:: Supplied passage ::
###

# New Schutzhund 1, Giada vom Fallsview



## Allan

My home bred and H.O.T dog received her Schutzhund 1 this pass weekend with a score of A95, B88, C81 =264.
SG1 Giada vom Fallsview SchH1 , AD.
I very proud of this dog as she loves to work but as the most beautiful temperament you cold ask for.
I well try to post some pictures, hope it works

































Just after searching one blind and on the way to the hot blind.


----------



## Chris Wild

It's a big accomplishment and you should be very proud!


----------



## Zisso

Awesome! You have every right to be proud







What a beautiful girl!!


----------



## Northern GSDs




----------



## angierose

Congratulations, and wonderful pictures as well. She looks like she's having a great time!


----------



## GSDBESTK9

Congratulations!


----------



## onyx'girl

She is beautiful! And BIG congrats on the Sch1 and the AD!

###

:: Supplied material ::

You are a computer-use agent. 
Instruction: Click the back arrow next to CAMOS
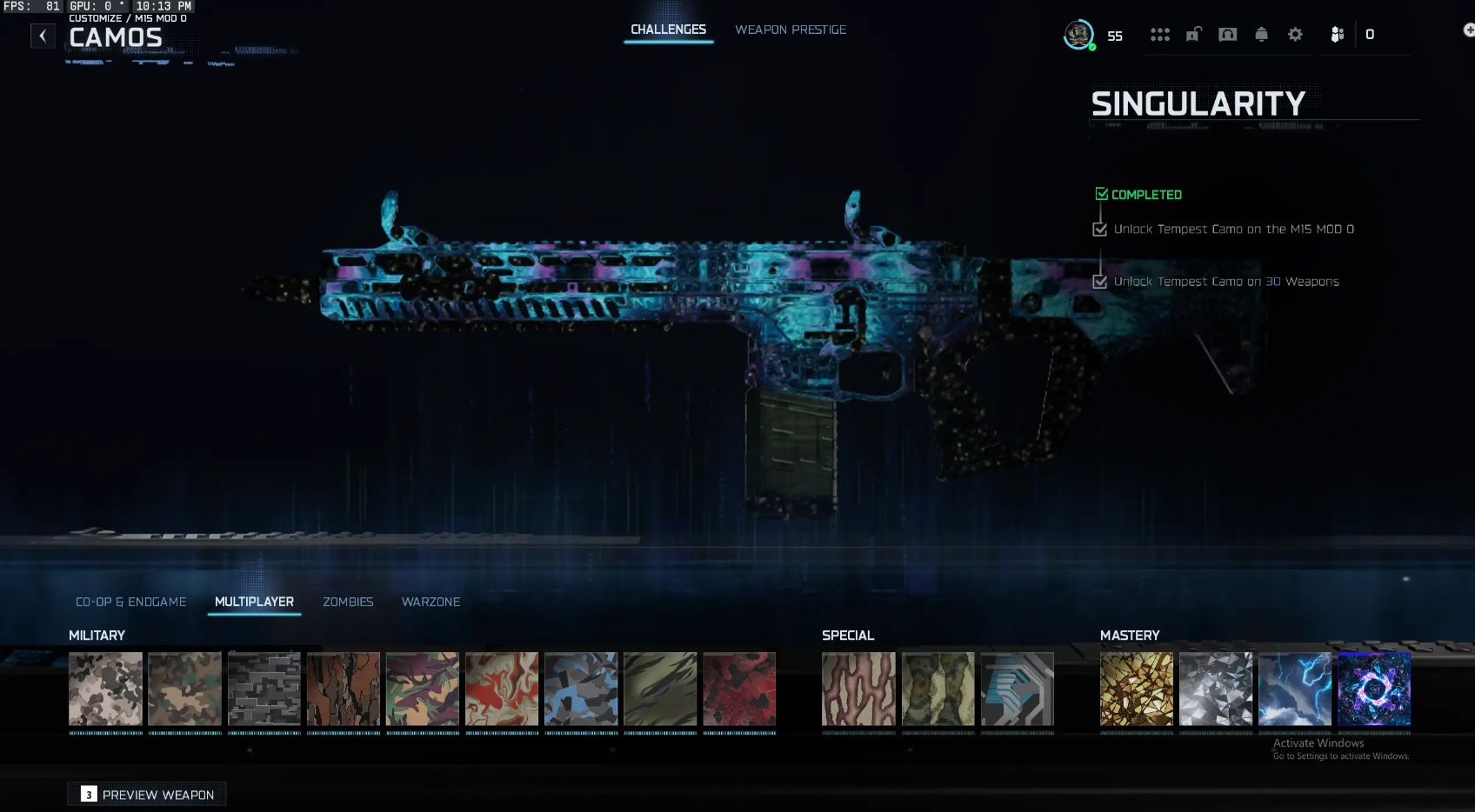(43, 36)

###

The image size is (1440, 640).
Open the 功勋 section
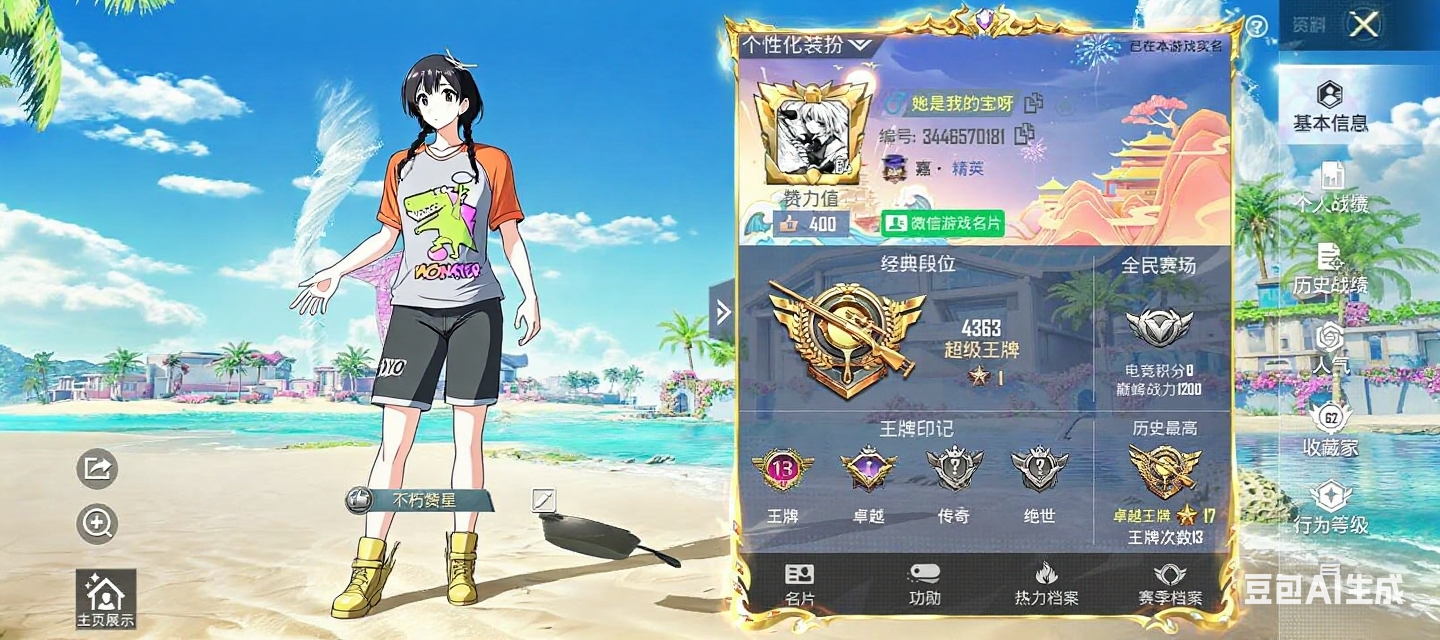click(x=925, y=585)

###

:: What this exercise asks ::
1. Reproduce the part of the Schutzhund thread that opens with the words containing "# New Schutzhund" and closes with "cold ask for.".
2. In the Schutzhund thread, what total score did Giada vom Fallsview earn for her Schutzhund 1?

:: Problem solutions ::
1.
# New Schutzhund 1, Giada vom Fallsview



## Allan

My home bred and H.O.T dog received her Schutzhund 1 this pass weekend with a score of A95, B88, C81 =264.
SG1 Giada vom Fallsview SchH1 , AD.
I very proud of this dog as she loves to work but as the most beautiful temperament you cold ask for.

2. 264